Yeah, let's kick the can on this a little bit. So first and foremost, I think the challenges are probably pretty obvious, Right, it's the well what is this? What does it do? Why would I need it? Challenge? I think that's the first thing. So there's the whole it's not just name or brand recognition for who your company is, but it's name or brand recognition for the thing that you have and or the problem you're

trying to solve, or the outcomes that it can create. So there's this whole educational challenge that goes with something like this, Right, it's not like, well, cybersecurity ten years ago versus cybersecurity today, Like you say cybersecurity day, everybody knows exactly what you mean you say ten years ago. What So I think that's the first big challenge. And I think of that because one of the best sales managers I ever worked with, he was one of

my counterparts. Whenever he put someone new into a sales territory, the first thing he would say to them is, now, remember the best salespeople are great marketers first, because as a seller, one of the things you have to do is you have to create awareness before you're ever going to get consideration. Classic marketing one oh one, Right, Why would anybody ever consider you if they don't know who you are, what you do, or why you're

relevant. So Brandon did a great job of helping his salespeople think about creating awareness in their marketplace. And I think that's where you have to start here. And look, here's the other thing, Rachel. Nobody's creating something like AI unless it does something better, solves a problem, creates an outcome. So I get that you might be struggling attaching to the pain. But my bet is there's pain out there that your thing, your product, your service

is going to solve for, and there's certainly an outcome. Otherwise, why would anybody ever back it financially with venture capital money or anything else like that. Right, So there's something that you can definitely hold on to, and I think to give people some something to hold on to themselves, that's the good news here. There's no reason you'd have something to sell if it wasn't

of value. Yeah, it really good points, Brian, and I think some of us are a custom maybe selling for a company that's not known, but a solution that the customer understands, right. Yeah, this is a different animal, and as with all great selling, you have to think about and prep for and think through how you're going to manage those conversations with your customers because your old tricks techniques might not be the best fit for this situation.

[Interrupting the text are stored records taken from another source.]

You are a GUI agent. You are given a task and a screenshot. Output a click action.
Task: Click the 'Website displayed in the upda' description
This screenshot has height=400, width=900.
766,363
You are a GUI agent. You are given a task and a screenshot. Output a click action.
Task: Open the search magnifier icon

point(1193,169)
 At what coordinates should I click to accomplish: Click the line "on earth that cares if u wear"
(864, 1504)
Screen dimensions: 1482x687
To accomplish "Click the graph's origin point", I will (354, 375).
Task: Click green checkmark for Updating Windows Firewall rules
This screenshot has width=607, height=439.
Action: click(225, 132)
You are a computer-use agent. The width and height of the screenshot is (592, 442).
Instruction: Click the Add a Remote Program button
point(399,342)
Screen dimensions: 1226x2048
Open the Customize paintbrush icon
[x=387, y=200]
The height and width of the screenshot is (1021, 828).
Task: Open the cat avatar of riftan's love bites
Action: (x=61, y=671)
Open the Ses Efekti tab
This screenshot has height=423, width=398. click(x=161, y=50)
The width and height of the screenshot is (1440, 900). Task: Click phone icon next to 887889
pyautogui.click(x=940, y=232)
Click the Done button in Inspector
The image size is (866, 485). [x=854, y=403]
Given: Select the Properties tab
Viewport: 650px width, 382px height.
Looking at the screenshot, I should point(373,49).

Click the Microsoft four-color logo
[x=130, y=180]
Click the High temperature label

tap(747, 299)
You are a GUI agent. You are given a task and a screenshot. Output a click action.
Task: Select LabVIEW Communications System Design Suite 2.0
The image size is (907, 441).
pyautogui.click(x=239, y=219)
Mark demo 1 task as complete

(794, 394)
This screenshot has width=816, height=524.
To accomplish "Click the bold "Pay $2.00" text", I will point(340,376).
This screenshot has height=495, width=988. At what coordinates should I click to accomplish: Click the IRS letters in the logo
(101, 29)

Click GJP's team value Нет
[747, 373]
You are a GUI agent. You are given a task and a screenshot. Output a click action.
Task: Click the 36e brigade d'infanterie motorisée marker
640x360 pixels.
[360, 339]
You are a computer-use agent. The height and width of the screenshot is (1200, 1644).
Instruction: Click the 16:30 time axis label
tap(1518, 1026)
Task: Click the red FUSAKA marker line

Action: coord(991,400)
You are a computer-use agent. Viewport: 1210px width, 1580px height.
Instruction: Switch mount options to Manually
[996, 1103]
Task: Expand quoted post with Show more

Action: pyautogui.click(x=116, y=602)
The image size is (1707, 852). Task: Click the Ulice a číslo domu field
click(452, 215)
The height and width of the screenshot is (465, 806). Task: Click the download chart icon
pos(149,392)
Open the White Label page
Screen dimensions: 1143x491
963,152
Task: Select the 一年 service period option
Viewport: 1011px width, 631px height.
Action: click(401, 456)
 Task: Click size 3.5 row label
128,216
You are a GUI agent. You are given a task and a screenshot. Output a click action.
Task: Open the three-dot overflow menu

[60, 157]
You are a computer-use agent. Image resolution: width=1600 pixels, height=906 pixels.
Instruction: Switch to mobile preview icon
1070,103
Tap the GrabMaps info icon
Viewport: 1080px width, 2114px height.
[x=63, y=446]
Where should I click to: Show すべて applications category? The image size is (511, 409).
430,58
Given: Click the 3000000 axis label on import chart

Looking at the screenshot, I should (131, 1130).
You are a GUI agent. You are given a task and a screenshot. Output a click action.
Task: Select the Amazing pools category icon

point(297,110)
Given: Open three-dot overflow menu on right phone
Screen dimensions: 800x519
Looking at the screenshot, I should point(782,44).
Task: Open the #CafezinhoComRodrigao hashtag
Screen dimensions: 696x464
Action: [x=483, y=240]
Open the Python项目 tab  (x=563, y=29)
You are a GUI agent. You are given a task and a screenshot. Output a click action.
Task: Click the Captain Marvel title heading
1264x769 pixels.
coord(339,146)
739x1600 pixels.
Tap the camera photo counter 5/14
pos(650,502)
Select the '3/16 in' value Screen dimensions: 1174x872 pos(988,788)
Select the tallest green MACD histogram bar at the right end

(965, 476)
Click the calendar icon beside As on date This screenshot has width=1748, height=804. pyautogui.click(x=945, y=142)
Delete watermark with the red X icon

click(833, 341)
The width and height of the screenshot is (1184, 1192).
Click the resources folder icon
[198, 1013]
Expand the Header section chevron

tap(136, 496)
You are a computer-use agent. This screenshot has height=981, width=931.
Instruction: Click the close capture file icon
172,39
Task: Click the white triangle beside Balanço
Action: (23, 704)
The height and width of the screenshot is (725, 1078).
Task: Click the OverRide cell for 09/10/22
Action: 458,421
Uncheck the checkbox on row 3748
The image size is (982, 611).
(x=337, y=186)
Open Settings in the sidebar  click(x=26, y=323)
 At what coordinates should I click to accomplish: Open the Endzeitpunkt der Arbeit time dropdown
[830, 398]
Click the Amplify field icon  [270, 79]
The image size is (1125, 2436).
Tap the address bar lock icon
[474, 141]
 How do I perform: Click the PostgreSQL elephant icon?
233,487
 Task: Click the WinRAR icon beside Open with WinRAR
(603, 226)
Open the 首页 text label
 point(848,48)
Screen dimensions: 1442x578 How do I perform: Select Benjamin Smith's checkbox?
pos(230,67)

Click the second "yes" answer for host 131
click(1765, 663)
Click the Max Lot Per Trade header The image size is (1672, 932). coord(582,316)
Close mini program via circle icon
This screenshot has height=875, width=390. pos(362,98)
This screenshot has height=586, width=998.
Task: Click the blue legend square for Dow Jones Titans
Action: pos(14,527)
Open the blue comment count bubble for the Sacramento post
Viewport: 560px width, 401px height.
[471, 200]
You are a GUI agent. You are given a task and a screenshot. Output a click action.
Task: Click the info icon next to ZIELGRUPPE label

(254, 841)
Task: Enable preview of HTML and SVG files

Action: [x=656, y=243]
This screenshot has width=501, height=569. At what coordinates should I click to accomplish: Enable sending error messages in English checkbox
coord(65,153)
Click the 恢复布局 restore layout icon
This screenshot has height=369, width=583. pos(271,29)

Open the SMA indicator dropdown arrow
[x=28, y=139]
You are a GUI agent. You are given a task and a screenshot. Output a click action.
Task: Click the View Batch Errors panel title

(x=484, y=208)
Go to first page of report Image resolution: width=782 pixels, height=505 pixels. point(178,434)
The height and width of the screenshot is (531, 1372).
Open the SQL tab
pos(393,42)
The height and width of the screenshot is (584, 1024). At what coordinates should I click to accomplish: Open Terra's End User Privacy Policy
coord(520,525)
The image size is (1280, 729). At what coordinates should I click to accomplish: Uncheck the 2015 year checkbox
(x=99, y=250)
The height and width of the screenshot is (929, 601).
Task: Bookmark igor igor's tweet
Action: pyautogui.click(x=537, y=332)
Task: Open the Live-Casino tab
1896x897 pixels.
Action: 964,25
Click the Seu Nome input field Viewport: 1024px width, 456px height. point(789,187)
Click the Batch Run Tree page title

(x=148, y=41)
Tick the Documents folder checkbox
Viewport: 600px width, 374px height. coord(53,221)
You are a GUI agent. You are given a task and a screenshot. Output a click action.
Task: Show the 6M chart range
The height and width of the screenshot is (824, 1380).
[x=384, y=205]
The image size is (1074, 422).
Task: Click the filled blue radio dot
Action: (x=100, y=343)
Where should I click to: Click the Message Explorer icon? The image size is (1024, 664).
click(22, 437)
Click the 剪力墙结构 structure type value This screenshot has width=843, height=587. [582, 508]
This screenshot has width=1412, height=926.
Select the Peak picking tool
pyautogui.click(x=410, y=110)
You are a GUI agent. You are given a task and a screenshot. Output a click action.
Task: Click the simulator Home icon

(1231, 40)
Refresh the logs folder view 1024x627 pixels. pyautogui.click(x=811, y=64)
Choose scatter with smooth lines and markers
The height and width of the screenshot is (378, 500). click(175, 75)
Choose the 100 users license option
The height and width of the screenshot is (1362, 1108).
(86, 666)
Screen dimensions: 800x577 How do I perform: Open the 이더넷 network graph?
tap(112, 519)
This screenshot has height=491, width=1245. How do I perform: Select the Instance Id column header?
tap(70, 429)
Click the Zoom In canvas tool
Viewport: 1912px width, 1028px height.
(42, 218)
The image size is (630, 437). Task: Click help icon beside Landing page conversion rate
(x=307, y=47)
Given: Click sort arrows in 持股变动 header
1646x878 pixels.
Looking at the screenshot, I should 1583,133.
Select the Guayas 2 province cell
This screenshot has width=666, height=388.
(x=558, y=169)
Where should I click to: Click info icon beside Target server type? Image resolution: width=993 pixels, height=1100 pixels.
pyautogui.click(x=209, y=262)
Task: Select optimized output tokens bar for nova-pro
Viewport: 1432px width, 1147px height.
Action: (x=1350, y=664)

I got to jump in on this because you make me think of something, which is there's a perspective that you're going to have to look at your territory, your accounts, whatever you want to call them through. Someone who's working in an established marketplace doesn't have to, and that is the concept of

early adopters versus followers and languards. And I think one of the things you have to think about is how can we target How can I as a seller, how can my company as an organization target early adopters, whether by vertical or by all the way down to the account level or the persona level. Because ten years ago, I just go to cybersecurity again, there are a lot of people out there who could just kind of put up all kinds of walls and barriers. I'm good. I'm good because they were more of a

follower or a laggard. There ain't any of those left. Followers and laggers in the cybersecurity space are no longer buying. They're like they're unemployed. Right, everybody has to buy cybersecurity now. So one of the key things for you and your company to think about, which is how do we figure out who the potential early adopters are and go spend as much time there because that's where you're going to make bank early on. Yeah, that's a great way

to approach it. And you know, it's really thinking about your ideal customer profile as it relates to that early adopter, right, because it's like one thing to say Oh, our ideal customer profile is healthcare or finance or whatever. But then inside of there there's going to be a subset who were and it ain't a third, a third and a third. Right, your early adopters are, if you're lucky, you're ten to fifteen percent of the target

account market. So just the thought, great first step as you look at as you look at your accounts and assess where you might be struggling, and why let's jump a little bit, Brian into like the actual convoys that I'm

maneuvering in these accounts. Yeah, we talked about pain. If the customer doesn't understand how this new solution would solve pain, or they don't really feel the pain because they have a solution now, right, the successful path, as you mentioned, might be to sell on the outcomes that you can drive. Yeah, walk us through kind of that mindset and how that would work. Yeah. So look, I'm a big believer that you give me pain that I can attach to or outcomes that I can help drive that are valuable

for a customer. I'm good. I mean I'd love to have both. As long as I got one, I'm good. I can go attached to that and I can help pain a vision around what does it mean to solve for this pain? What does it mean to not effectively solve for this pain not just for you personally, but for the rest of your organization, for your customers, for the business, etc. I can do the same thing

if I understand the types of business outcomes that we can drive. But look, we talk about technical versus business pain and technical versus business outcomes all the time. This may be when it's even more important because nobody's going to buy your new thing just because it's cool yep, unless they see it as a potential science experiment. And if that's the case, it's not going to be a big deal. You might end up with something further down the road.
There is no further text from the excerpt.